Find each line in the listing below that contains the string "computer", and copy those lines.

-- Begin Records shown --

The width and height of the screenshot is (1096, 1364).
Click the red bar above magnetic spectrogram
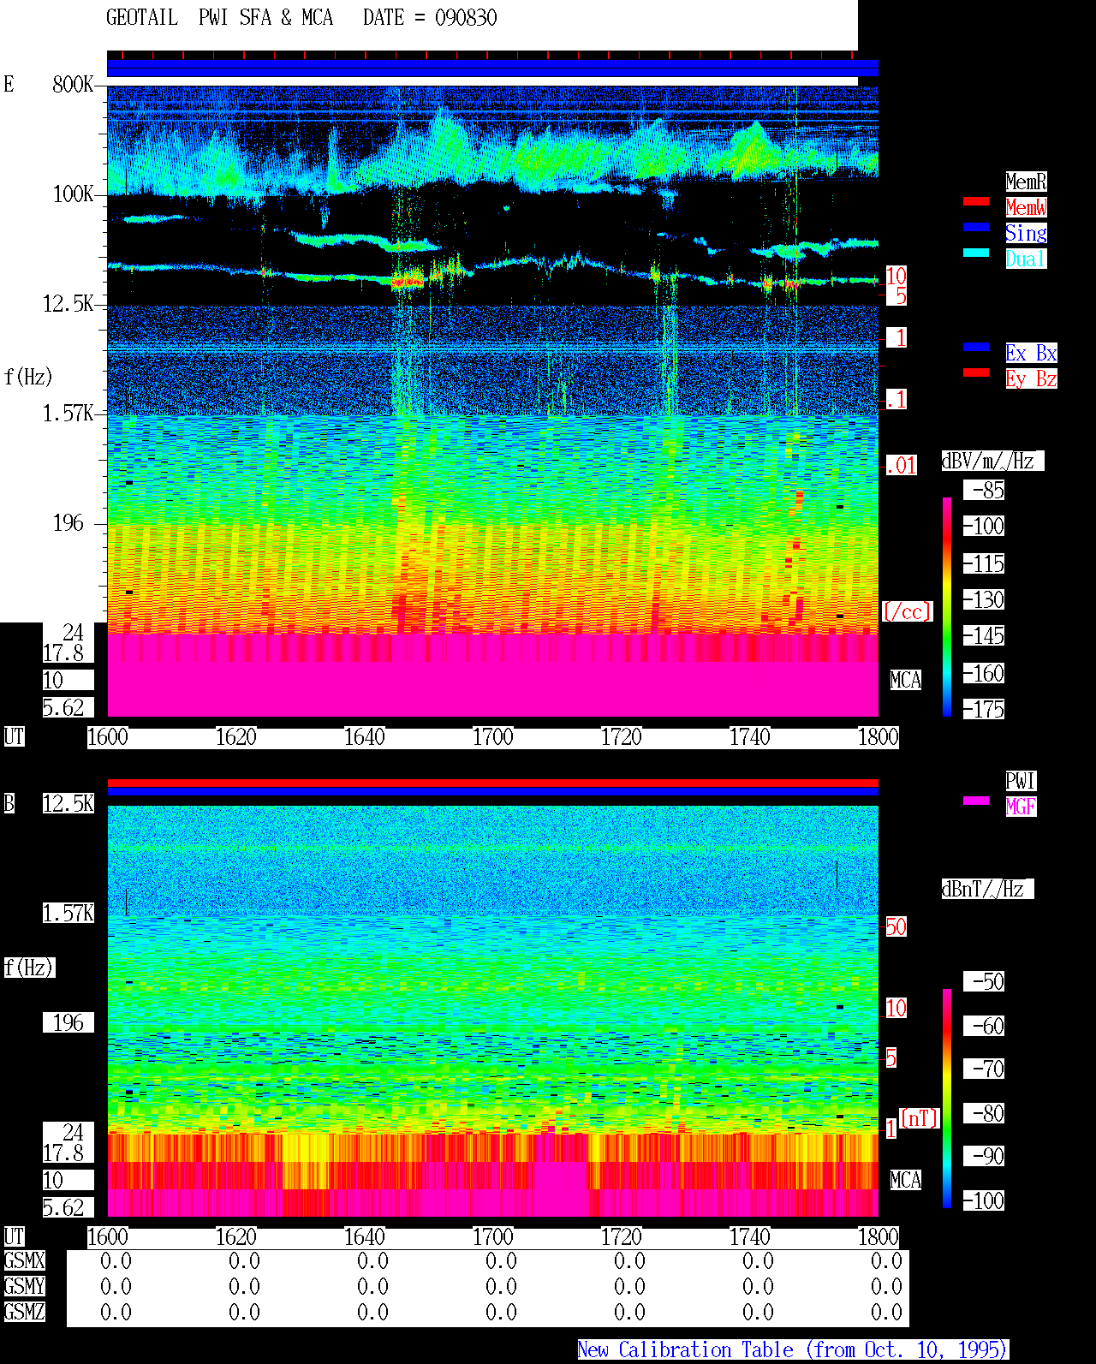click(x=492, y=783)
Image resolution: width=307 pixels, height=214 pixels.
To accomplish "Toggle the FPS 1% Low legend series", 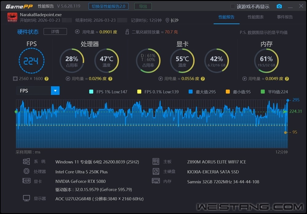I will 91,92.
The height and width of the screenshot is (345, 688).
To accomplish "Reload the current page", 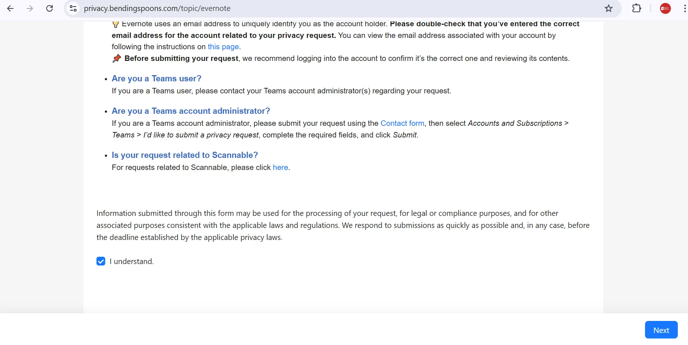I will coord(50,8).
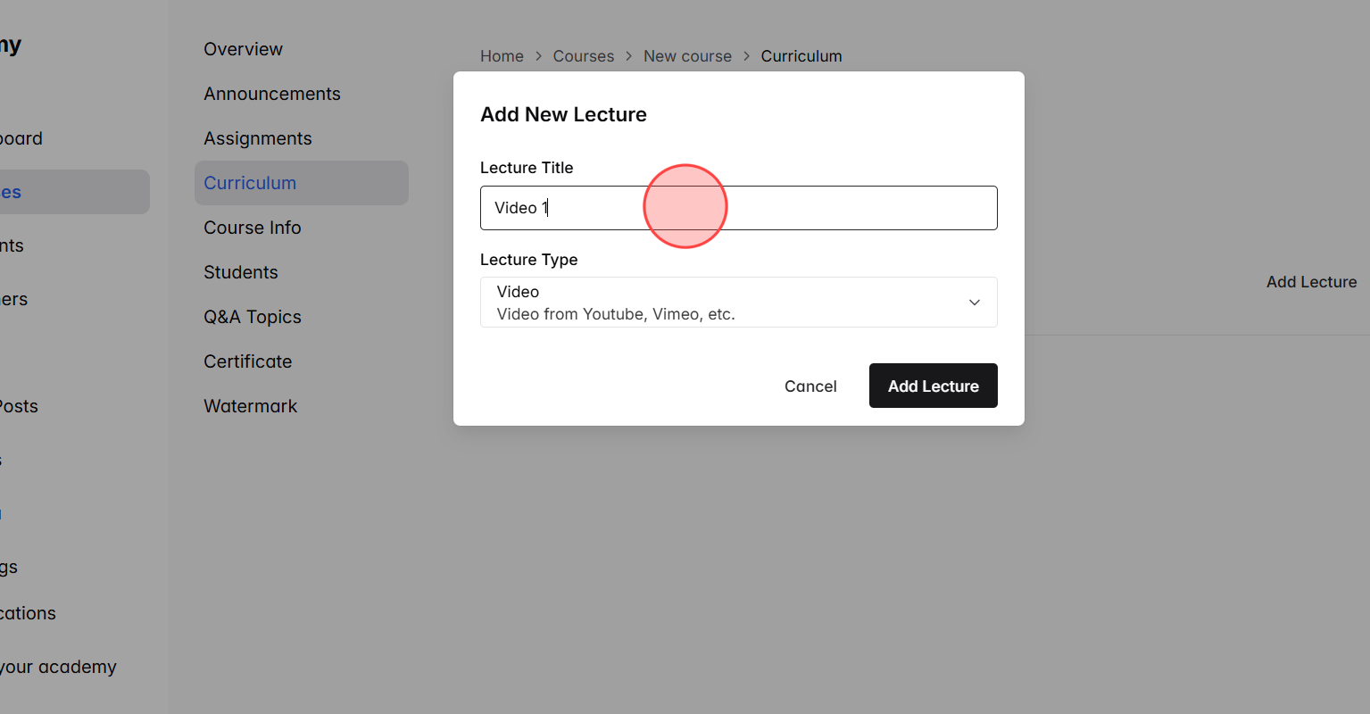This screenshot has height=714, width=1370.
Task: Cancel the Add New Lecture dialog
Action: coord(810,386)
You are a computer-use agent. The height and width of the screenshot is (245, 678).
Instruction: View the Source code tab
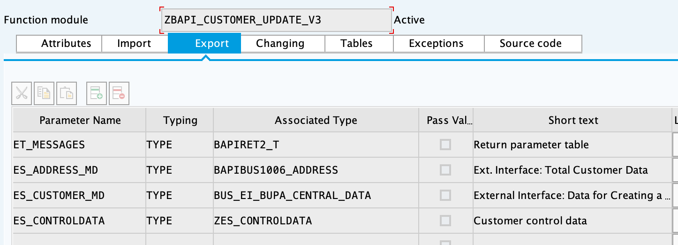click(530, 44)
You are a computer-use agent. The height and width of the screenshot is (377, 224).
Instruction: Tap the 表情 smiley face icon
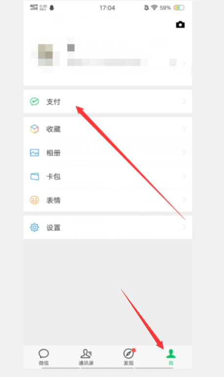(x=34, y=200)
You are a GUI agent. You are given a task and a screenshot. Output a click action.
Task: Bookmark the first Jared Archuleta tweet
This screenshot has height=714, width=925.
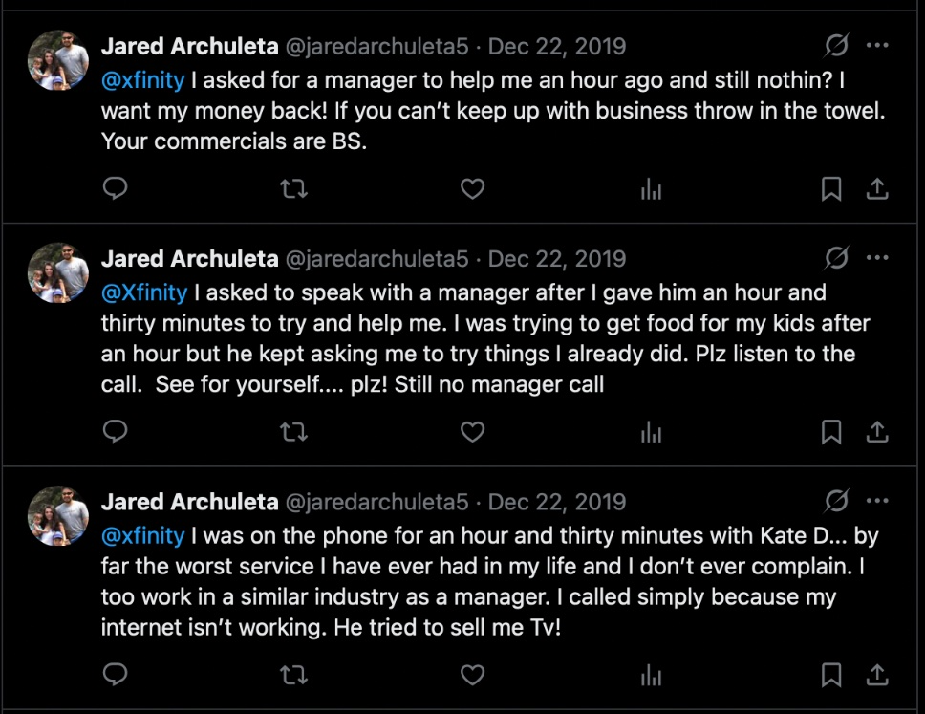831,189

-- End Records shown --

• The output:
You are a computer-use agent. The height and width of the screenshot is (245, 678).
You are a computer-use agent. The height and width of the screenshot is (377, 224).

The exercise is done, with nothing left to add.